Multidrug transporters, including multidrug resistance-1 (MDR1), are recognized chiefly for effluxing chemotherapeutic drugs out of tumor cells. However, they are also expressed in many normal cells and tissues, including lymphocytes, but their physiological role is less well-understood. Here, we investigated the role of MDR1 in tumor-specific CD8 T cells (TST), which are critical in antitumor immunity and key targets of immunotherapies. Using a clinically-relevant genetic liver cancer mouse model, we investigated the efflux dynamics of TST as they underwent activation, proliferation, and differentiation to dysfunctional states in tumor-bearing hosts.

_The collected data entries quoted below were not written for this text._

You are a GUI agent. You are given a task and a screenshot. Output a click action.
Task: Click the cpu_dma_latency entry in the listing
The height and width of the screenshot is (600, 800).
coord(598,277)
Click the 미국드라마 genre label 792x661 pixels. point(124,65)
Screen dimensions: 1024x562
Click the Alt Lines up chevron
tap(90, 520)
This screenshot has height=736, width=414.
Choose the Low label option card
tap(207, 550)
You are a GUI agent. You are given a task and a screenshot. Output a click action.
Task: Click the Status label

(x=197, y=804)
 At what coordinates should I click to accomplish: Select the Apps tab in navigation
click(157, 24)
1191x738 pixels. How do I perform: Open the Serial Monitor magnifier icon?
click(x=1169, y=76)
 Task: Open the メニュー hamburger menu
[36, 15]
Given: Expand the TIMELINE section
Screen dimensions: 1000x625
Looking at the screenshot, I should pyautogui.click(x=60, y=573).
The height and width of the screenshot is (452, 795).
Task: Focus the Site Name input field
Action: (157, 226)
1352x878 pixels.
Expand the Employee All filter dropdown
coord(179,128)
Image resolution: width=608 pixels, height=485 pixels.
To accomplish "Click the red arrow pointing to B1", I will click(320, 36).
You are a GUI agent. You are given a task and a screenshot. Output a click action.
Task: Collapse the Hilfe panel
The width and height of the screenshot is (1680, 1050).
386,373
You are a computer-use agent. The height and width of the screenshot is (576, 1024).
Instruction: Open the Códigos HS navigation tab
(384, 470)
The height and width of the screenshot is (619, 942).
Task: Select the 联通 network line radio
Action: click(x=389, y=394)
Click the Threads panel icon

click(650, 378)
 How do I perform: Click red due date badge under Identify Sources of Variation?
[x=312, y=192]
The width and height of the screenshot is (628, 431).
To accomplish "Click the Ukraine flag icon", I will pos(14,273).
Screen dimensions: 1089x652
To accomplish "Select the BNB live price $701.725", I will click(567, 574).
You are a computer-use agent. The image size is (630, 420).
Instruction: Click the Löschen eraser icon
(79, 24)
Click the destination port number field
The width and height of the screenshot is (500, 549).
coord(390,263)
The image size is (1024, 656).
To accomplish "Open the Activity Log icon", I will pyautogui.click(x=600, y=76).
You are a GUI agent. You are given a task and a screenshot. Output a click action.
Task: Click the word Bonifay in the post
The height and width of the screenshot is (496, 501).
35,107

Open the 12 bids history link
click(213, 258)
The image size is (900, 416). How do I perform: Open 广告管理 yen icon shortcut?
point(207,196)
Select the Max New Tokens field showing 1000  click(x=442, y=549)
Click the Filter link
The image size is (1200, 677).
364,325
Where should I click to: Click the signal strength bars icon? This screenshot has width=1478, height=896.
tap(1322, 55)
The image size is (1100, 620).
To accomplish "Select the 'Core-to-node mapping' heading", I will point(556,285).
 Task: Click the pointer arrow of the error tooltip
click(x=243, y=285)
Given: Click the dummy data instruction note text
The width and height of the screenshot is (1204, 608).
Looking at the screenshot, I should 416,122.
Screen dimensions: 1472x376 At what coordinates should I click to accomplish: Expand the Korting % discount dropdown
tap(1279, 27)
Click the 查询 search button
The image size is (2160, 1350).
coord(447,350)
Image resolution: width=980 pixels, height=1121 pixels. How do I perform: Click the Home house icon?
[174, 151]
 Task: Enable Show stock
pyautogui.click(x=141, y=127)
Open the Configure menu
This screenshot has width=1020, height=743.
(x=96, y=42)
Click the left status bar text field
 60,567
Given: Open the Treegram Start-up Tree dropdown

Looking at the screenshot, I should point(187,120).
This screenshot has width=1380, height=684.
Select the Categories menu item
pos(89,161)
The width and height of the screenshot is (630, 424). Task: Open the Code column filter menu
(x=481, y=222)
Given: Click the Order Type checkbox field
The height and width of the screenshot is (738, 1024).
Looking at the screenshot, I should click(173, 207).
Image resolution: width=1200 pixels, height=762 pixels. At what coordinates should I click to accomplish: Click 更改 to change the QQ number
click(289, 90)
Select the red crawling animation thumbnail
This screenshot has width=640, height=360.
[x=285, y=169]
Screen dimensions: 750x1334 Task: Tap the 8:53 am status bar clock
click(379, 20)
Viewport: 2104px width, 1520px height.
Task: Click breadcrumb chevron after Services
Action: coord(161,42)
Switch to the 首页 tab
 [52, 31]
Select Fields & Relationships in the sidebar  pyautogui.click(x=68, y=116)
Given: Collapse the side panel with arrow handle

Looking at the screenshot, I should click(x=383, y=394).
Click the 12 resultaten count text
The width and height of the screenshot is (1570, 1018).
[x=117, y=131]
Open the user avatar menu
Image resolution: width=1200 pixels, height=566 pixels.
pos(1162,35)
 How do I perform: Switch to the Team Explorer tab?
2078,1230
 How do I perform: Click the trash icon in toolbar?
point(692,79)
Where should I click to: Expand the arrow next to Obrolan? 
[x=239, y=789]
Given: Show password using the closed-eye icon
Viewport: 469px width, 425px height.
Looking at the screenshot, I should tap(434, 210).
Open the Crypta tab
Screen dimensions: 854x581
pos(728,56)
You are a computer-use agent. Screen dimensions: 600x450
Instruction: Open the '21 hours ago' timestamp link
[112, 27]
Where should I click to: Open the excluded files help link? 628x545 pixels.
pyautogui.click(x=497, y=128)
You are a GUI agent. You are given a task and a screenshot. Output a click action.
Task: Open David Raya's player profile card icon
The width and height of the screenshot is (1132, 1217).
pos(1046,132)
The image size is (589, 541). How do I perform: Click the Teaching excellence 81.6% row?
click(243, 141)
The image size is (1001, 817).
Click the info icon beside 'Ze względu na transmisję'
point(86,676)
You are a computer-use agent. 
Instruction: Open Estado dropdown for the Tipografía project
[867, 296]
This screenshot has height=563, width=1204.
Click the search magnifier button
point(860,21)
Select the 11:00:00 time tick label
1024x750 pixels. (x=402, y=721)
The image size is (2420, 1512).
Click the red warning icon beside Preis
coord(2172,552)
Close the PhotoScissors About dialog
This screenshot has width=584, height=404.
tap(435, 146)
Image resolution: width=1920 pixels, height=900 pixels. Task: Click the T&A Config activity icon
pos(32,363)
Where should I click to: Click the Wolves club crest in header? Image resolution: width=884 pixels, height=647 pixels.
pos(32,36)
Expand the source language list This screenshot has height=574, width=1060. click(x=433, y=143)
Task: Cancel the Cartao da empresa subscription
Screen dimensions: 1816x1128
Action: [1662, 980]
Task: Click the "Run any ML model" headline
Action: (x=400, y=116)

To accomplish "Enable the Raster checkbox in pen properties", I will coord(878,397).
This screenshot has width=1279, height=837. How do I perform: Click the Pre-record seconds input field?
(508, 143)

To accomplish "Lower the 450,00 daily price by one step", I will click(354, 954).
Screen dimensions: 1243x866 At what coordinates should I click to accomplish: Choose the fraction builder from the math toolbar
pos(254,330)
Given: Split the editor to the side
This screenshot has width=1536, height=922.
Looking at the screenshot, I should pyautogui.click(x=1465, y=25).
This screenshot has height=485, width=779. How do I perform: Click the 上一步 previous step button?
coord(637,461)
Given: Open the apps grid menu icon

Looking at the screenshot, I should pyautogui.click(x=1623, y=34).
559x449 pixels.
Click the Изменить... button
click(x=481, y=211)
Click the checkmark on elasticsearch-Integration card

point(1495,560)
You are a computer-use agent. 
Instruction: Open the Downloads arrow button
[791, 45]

Surprisingly, we found that late-stage/terminally dysfunctional TST had the highest efflux capacity in both murine and human liver tumors. TST upregulated transcription of Abcb1a , encoding MDR1. We used CRISPR/Cas9 to generate MDR1-deficient TST, which persisted poorly in tumor-bearing mice as compared to MDR1-sufficient TST. MDR1 expression improved TST viability and reduced reactive oxygen species accumulation. Loss of MDR1 made T cells more susceptible to cytotoxic chemotherapy-induced cell death. Our findings demonstrate a role for MDR1 in regulating TST persistence and oxidative stress, with implications for antitumor T cell therapies in patients and immune regulation following cytotoxic chemotherapy.